Canadian researchers uncover tool for hunting dark matter
Researchers at the Sudbury Neutrino Observatory say they have developed a new technique in the search for dark matter, the invisible substance or group of substances that make up a large percentage of the universe.
The Picasso group, made up of researchers from Canada, the United States and Czech Republic, said the new method will clear out background noise from other particles to give detectors a better shot at finding dark matter signals.
Dark matter is an important part of our picture of the universe — its gravitational influence helps explain why stars at the edges of galaxies appear to move at the same speed as those near the centre, for example.
Because it does not absorb or emit light it is undetectable through direct means. Maps of dark matter have been produced, however, using its gravitational influence on light from distant stars to infer its presence.
While astronomers and physicists believe it is out there, the more vexing question has been: what exactly is it?
One group of candidates is called Weakly-Interacting Massive Particles, or WIMPS. These theoretical particles get their name because they only interact with two of the fundamental forces of nature: gravity and the weak nuclear force.
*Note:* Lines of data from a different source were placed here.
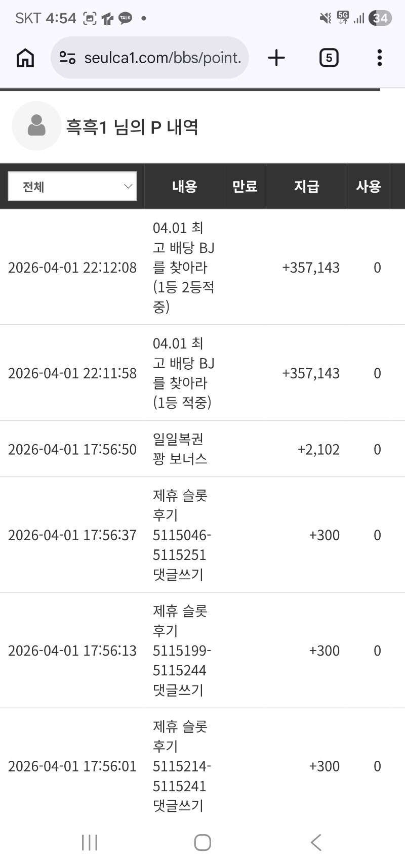The image size is (405, 868).
Task: Tap the battery indicator in status bar
Action: [x=380, y=18]
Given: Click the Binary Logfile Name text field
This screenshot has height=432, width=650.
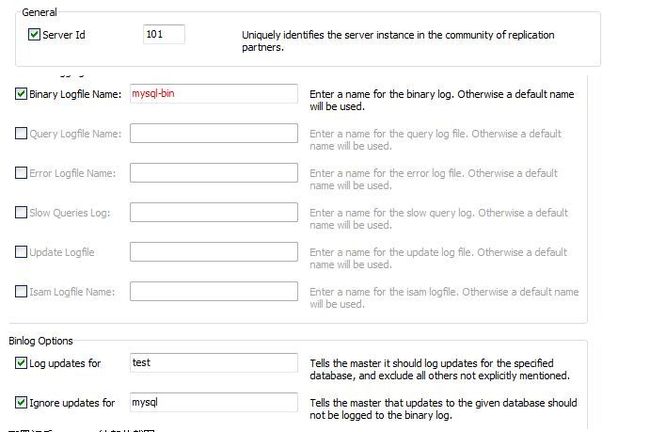Looking at the screenshot, I should (213, 94).
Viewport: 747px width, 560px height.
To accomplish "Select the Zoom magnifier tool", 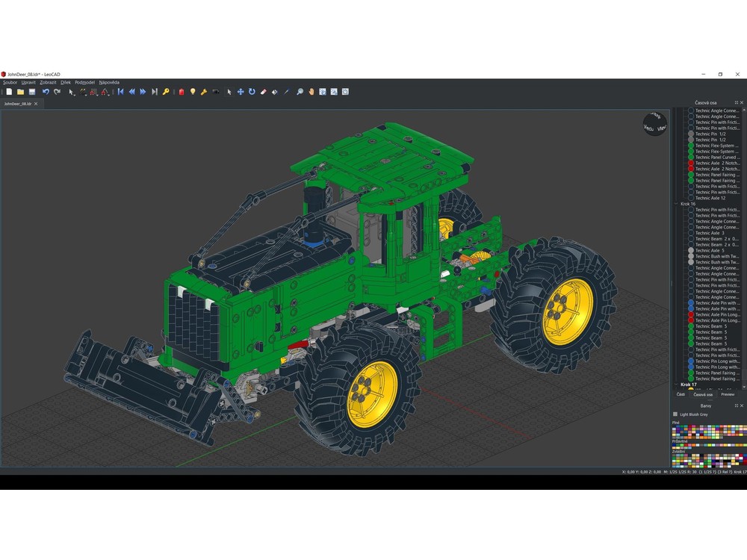I will 298,90.
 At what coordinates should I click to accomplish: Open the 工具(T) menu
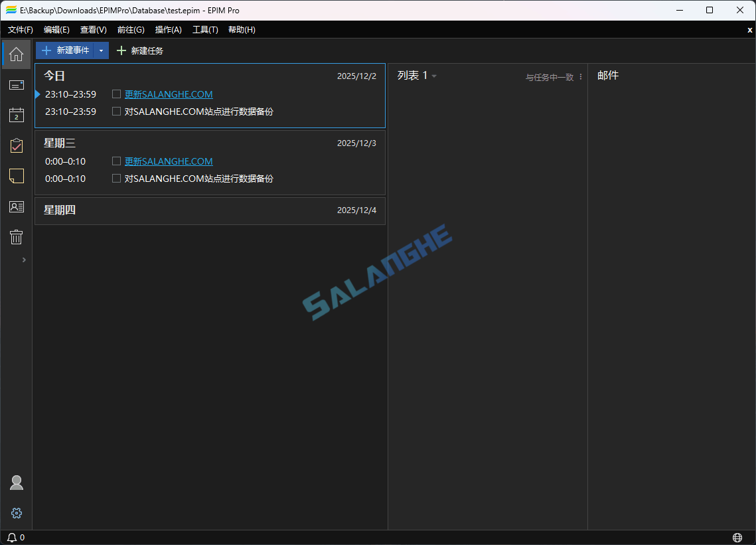[205, 30]
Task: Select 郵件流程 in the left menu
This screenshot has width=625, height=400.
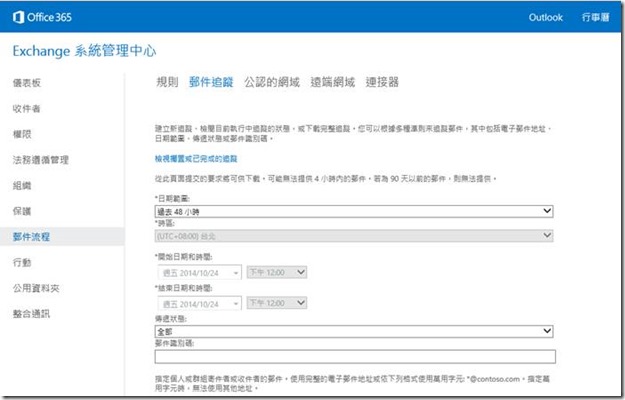Action: click(31, 237)
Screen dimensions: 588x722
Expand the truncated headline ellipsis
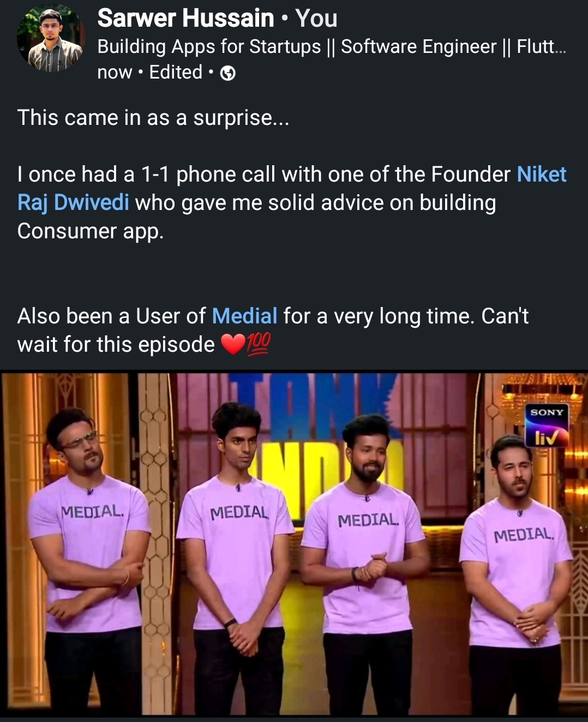click(x=560, y=48)
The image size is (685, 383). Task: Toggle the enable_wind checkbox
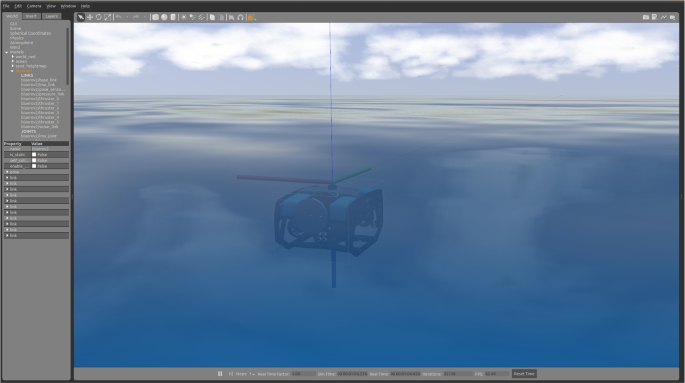tap(34, 166)
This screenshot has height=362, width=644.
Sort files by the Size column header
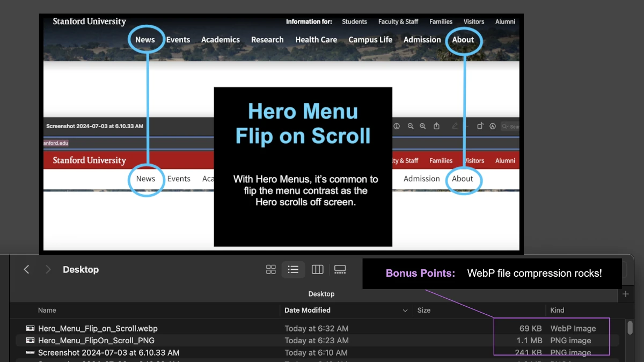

Because they ignore electromagnetism, WIMPS would be invisible to light or other waves of radiation, and because they ignore the strong nuclear force they would pass through atoms without detection.
Hope to detect particles
It is these particles the researchers at the SNOLab hope to detect, using a bubble chamber at the bottom of an old mine shaft in the underground facility in Sudbury, Ont. The deep underground location helps isolate the facility from larger particles from space like cosmic rays, while the chamber itself contains a sensitive super-heated liquid that, when WIMPS pass through it, records the passage as acoustic signals.
Unfortunately, the detector also finds alpha particles, the relatively common byproduct of radioactive decay.
That stumbling block may have been overcome, the researchers wrote in the New Journal of Physics, with the discovery of a subtle difference in the acoustic signals between alpha particles and WIMP-like particles. Like turning the dial of a radio to a different station, the researchers believe tuning out the alpha particle signals will give them a better shot at finding these WIMPs.
"When we looked at our calibration data taken with neutrons and compared them with our alpha background data we saw a peculiar difference which we attributed first to some detector instabilities or gain drifts in our electronics," said experiment spokesperson Viktor Zacek of the University of Montreal in a statement.
"However when we checked the data and refined the analysis the discrimination effect became even more pronounced," he said.
The technique could give the researchers a better chance at detecting the particles, and as a result, come closer to identifying dark matter.
Scientists believe dark matter makes up about 23 per cent of the stuff of the universe, with visible matter like stars and planets making up just four per cent. the rest of the universe is made up of the even more mysterious dark energy, which is responsible for the expansion of the universe.
Researchers from the University of Montreal, University of Alberta, Laurentian University, Queens University all contributed to the research.